To deploy this to Cloud Run, replace [PROJECT_ID] with the project ID of the GCR registry you want to expose publicly:

gcloud beta run deploy \
    --allow-unauthenticated \
    --image "[IMAGE]" \
    --set-env-vars "GCR_PROJECT_ID=[PROJECT_ID]"

This will deploy a proxy for your gcr.io/[PROJECT_ID] public registry. If your GCR registry is private, see the section below on "Exposing private registries".

Then create a domain mapping by running (replace the --domain value):

gcloud beta run domain-mappings create \
    --service gcr-proxy \
    --domain reg.ahmet.dev

This command will require verifying ownership of your domain name, and have you set DNS records for your domain to point to Cloud Run. Then, it will take some 15-20 minutes to actually provision TLS certificates for your domain name.

Deploying (elsewhere)

...is much harder. You need to deploy the application to an environment like Kubernetes, obtain a valid TLS certificate for your domain name, and make it publicly accessible.

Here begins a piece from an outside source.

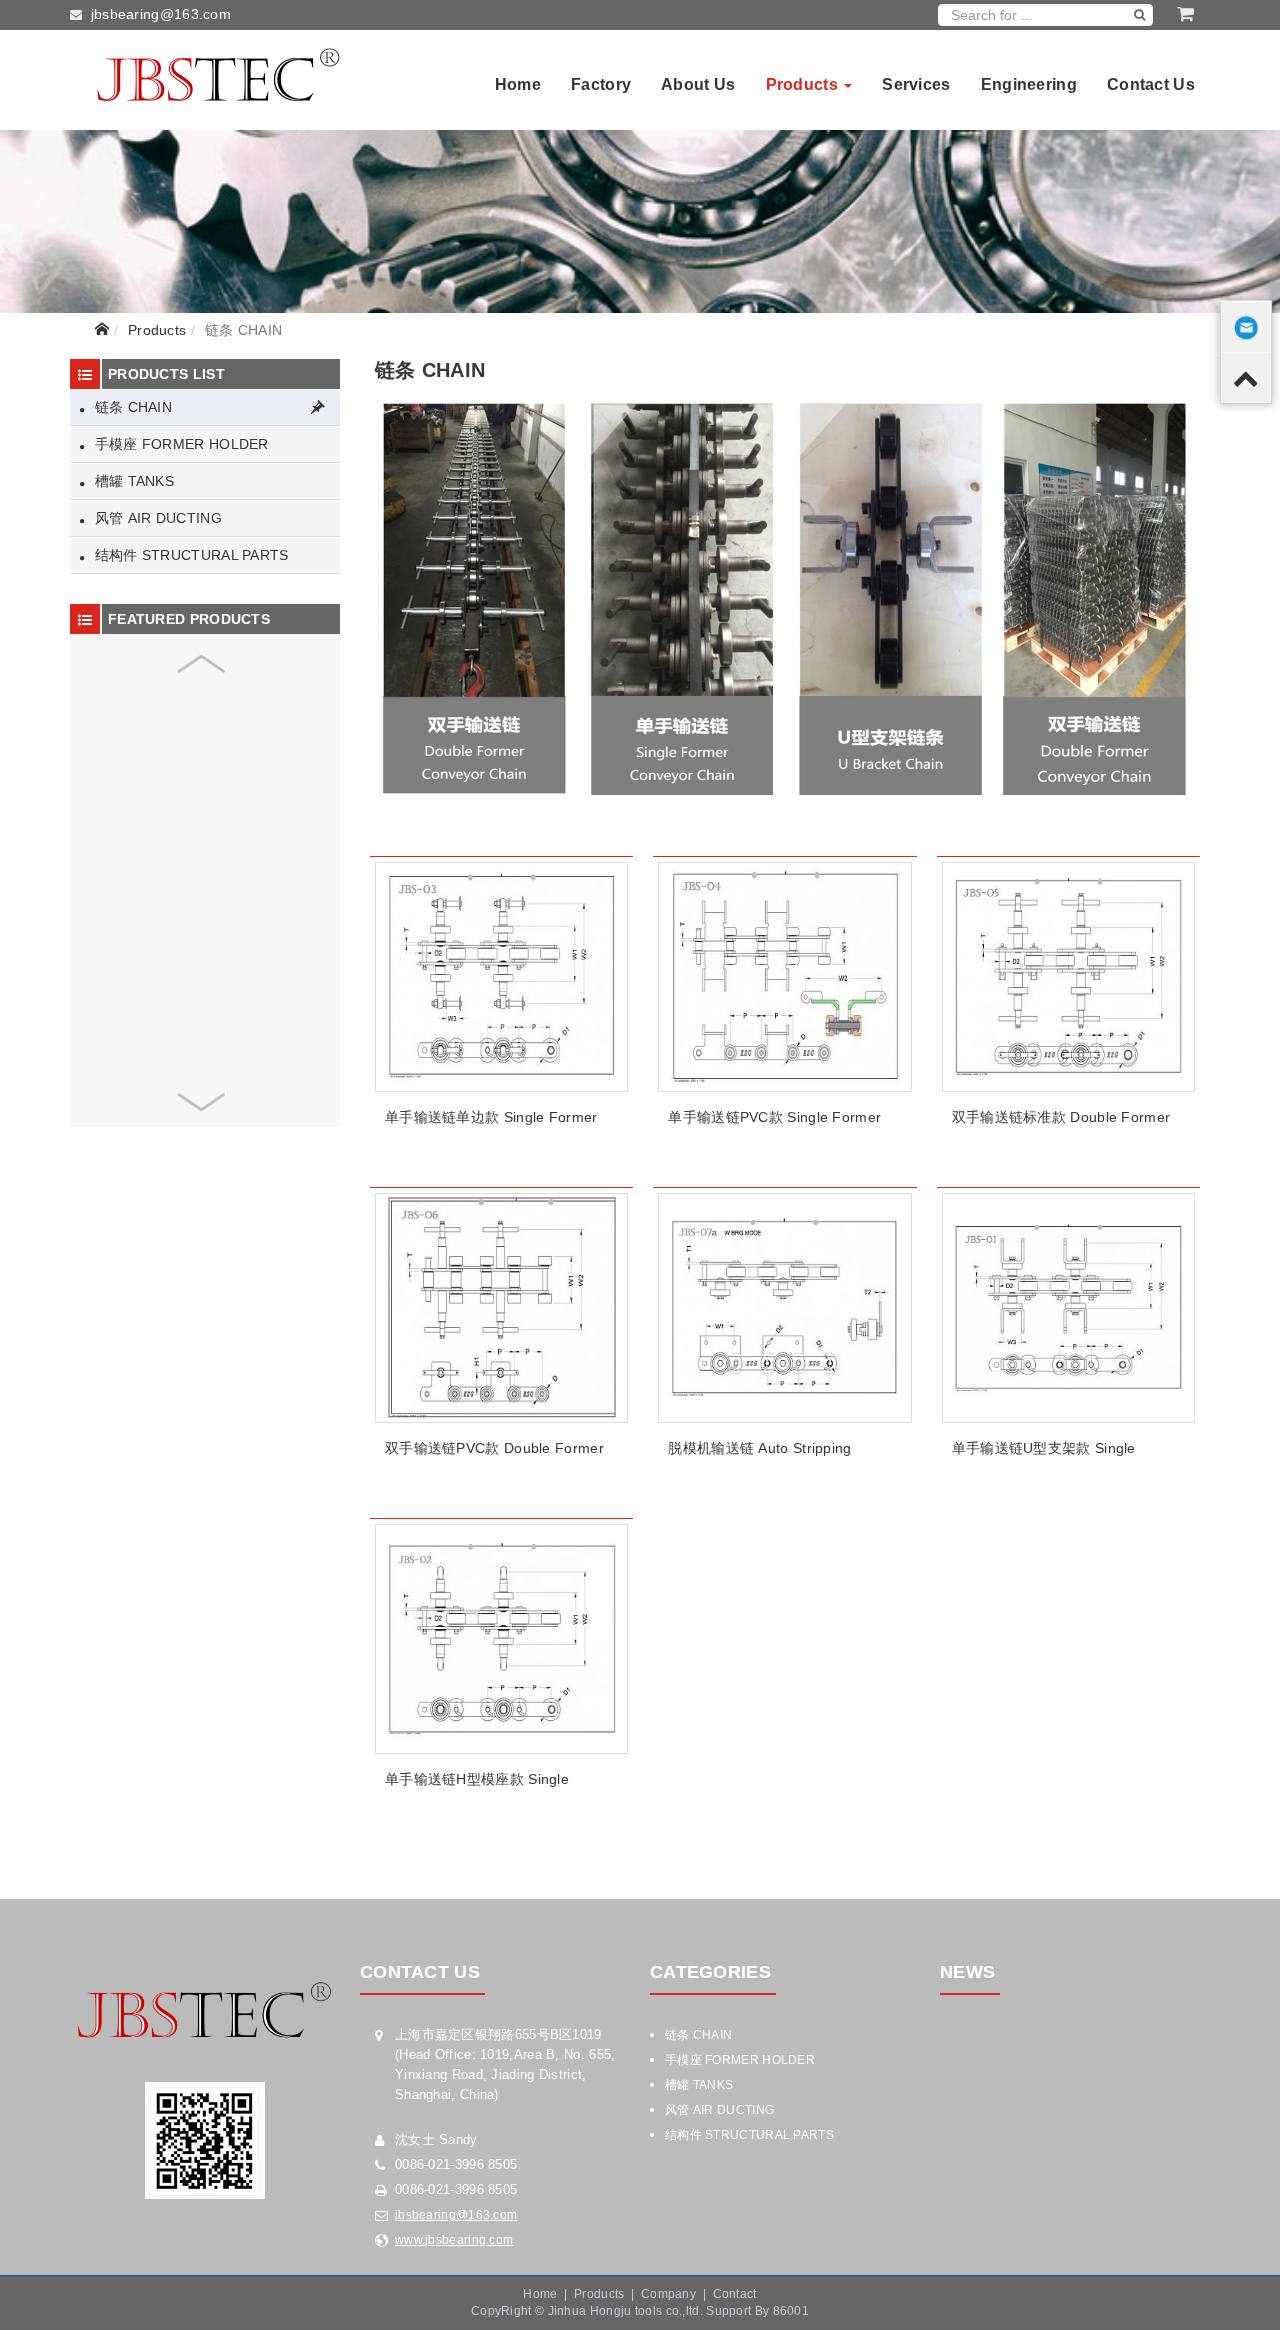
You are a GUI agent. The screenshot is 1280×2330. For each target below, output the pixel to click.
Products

Exposing private registries publicly

⚠️ This will make images in your private GCR registries publicly accessible on the internet.

  1. Create an IAM Service Account.

  2. Give it permissions to access the GCR registry GCS Bucket. (Or simply, you can give it the project-wide Storage Object Viewer role.)

  3. Copy your service account JSON key into the root of the repository as key.json.

  4. (Not ideal, but whatever) Rebuild the docker image with your service account key JSON in it. This will require editing Dockerfile to add COPY and ENV directives like:

    COPY key.json /app/key.json
    ENV GOOGLE_APPLICATION_CREDENTIALS /app/key.json
    ENTRYPOINT [...]
    

    You need to rebuild and deploy the updated image.

Advanced Customization

While deploying, you can set additional environment variables for customization:

  • GCR_HOST: defaults to gcr.io.
  • DISABLE_BROWSER_REDIRECTS: if you set this variable to any value, visiting example.com/image on this browser will not redirect to gcr.io/[PROJECT_ID/image to allow your users to browse the image on GCR. If you're exposing private registries, you might want to set this variable.
  • GOOGLE_APPLICATION_CREDENTIALS: path to the IAM service account JSON key file to expose the private GCR registries publicly.

This is not an official Google project. See LICENSE.